Exercise requirements
This exercise calls for a copy of every line in the listing below that carries the word "comment".

Data records
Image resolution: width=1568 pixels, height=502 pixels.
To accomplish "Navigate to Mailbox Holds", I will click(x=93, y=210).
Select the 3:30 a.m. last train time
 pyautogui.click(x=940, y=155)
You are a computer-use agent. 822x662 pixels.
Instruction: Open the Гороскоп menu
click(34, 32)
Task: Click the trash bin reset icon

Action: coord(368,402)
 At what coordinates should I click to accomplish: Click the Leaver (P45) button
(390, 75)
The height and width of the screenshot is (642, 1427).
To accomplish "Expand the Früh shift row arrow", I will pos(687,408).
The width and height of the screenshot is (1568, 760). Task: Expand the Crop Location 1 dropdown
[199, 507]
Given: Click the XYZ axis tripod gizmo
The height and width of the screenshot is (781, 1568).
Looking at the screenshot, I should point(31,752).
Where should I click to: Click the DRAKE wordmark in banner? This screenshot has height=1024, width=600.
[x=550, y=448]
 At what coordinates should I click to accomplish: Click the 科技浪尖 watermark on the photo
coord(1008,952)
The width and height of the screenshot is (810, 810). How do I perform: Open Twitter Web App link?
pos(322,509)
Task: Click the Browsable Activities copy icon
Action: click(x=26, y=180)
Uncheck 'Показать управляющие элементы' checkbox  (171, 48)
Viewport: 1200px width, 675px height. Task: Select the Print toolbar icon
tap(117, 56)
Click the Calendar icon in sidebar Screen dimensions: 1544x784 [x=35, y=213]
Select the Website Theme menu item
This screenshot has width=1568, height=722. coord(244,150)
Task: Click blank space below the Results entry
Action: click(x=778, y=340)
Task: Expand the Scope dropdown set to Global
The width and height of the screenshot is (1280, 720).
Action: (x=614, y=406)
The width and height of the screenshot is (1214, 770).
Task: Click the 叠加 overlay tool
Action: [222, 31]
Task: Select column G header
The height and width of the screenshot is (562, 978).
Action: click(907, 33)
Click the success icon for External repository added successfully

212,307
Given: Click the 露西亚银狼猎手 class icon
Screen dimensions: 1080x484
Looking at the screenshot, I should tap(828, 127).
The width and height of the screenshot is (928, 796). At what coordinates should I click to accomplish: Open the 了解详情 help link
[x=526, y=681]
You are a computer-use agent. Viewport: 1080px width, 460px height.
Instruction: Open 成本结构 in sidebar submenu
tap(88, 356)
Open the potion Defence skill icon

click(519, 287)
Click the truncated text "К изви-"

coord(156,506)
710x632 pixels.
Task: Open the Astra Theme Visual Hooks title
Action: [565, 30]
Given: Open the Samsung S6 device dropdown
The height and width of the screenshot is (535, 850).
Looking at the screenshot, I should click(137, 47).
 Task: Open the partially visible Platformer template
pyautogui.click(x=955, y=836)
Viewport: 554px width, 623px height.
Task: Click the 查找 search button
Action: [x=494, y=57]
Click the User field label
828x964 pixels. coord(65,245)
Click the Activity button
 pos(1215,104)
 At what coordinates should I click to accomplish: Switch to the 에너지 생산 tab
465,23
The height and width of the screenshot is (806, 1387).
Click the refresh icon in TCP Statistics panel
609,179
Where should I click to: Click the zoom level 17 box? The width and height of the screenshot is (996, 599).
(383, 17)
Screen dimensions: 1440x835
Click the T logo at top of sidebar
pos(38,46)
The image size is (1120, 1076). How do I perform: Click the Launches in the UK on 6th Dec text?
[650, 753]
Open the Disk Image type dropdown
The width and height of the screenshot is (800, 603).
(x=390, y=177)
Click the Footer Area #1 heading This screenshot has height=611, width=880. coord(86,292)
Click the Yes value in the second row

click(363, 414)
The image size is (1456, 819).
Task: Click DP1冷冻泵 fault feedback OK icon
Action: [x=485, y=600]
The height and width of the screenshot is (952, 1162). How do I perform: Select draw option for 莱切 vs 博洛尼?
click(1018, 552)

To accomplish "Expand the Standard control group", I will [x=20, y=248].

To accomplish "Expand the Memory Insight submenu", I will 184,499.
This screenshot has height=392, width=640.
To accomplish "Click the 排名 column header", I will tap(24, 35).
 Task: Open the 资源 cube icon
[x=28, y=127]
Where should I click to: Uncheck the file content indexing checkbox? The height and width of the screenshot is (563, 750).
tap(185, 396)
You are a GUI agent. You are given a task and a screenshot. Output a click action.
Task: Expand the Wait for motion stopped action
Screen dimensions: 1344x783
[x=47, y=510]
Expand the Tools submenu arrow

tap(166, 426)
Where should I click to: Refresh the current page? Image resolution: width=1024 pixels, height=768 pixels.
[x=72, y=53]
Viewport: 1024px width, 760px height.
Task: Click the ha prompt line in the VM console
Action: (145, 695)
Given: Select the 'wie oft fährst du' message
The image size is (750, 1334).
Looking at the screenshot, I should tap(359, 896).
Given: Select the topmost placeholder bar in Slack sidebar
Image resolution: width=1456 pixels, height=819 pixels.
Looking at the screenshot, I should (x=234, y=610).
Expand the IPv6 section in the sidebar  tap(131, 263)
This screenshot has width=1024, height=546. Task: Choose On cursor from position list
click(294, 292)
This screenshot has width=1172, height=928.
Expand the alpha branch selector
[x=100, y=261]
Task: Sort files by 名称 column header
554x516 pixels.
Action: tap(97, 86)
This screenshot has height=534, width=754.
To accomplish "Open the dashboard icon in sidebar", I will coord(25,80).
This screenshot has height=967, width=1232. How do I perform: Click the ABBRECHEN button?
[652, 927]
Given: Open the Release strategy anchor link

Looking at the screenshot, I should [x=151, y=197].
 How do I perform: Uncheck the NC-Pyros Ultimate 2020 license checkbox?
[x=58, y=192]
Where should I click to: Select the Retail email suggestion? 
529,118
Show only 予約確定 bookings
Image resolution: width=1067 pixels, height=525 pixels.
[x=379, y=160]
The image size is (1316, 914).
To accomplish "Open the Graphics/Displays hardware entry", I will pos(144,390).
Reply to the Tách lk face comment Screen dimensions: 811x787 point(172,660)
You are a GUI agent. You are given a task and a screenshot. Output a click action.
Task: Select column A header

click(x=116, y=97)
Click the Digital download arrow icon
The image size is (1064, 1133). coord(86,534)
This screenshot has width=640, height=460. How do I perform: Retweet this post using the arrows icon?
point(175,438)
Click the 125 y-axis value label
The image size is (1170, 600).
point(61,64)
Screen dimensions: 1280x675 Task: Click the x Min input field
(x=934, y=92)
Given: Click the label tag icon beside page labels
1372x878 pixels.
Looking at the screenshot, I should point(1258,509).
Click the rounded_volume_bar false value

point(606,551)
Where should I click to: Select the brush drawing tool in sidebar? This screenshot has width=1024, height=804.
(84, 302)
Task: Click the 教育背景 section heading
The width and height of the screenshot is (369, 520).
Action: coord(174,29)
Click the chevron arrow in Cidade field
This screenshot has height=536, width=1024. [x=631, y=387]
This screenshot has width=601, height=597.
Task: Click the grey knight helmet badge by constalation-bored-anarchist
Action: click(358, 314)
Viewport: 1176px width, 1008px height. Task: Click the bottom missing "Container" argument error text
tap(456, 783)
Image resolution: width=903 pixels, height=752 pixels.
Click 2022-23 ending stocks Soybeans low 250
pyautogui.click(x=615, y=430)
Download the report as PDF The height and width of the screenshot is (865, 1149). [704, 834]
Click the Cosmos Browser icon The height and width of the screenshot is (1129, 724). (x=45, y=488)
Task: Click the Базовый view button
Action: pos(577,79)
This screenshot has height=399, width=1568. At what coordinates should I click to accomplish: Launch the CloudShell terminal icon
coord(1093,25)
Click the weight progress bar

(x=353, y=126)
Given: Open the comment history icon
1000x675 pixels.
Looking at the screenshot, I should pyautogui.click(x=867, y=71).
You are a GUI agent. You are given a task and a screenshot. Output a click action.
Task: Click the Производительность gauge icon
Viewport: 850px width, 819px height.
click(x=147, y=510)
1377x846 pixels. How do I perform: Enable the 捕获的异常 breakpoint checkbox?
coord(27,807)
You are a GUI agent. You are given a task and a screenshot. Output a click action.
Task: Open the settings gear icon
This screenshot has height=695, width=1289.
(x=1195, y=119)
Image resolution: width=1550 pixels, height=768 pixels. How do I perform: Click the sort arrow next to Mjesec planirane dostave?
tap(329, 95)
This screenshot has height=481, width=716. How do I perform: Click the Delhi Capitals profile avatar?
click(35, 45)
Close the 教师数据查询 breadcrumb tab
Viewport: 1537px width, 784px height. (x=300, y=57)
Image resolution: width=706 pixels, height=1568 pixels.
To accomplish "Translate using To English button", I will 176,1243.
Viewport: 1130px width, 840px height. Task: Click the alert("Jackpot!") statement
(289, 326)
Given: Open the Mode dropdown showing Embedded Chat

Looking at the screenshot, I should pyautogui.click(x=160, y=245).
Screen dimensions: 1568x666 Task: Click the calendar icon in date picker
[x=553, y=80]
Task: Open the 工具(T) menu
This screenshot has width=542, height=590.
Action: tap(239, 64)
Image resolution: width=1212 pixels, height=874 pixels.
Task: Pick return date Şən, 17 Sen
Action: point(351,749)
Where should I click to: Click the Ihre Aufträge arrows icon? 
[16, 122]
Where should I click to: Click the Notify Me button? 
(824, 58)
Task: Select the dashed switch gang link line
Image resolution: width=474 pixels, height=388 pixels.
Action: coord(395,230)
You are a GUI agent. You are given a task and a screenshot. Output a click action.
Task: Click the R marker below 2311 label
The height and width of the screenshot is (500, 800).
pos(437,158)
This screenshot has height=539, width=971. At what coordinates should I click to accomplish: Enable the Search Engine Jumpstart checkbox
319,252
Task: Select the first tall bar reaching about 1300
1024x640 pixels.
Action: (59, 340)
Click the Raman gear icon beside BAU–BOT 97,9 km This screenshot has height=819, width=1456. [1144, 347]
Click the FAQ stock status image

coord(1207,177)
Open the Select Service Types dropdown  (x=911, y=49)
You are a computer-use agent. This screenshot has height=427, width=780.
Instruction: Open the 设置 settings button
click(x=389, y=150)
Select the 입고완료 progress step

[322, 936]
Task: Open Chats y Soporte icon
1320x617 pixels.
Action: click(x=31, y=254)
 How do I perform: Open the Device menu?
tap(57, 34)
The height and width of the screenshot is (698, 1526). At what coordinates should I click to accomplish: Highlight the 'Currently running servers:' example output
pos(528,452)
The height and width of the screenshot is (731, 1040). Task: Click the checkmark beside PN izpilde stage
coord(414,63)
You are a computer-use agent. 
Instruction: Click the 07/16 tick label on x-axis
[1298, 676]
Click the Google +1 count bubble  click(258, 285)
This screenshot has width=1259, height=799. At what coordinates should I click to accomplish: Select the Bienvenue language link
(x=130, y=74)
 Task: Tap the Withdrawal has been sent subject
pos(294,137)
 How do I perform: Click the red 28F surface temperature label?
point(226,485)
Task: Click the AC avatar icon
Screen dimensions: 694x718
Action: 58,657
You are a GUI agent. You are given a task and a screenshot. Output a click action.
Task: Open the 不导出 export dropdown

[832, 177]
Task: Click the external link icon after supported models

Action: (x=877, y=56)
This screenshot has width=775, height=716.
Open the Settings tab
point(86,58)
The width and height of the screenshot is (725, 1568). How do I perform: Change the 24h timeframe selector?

Exercise solution
Reply to the Tách lk face comment Screen dimensions: 811x787 point(172,660)
Given: Open the comment history icon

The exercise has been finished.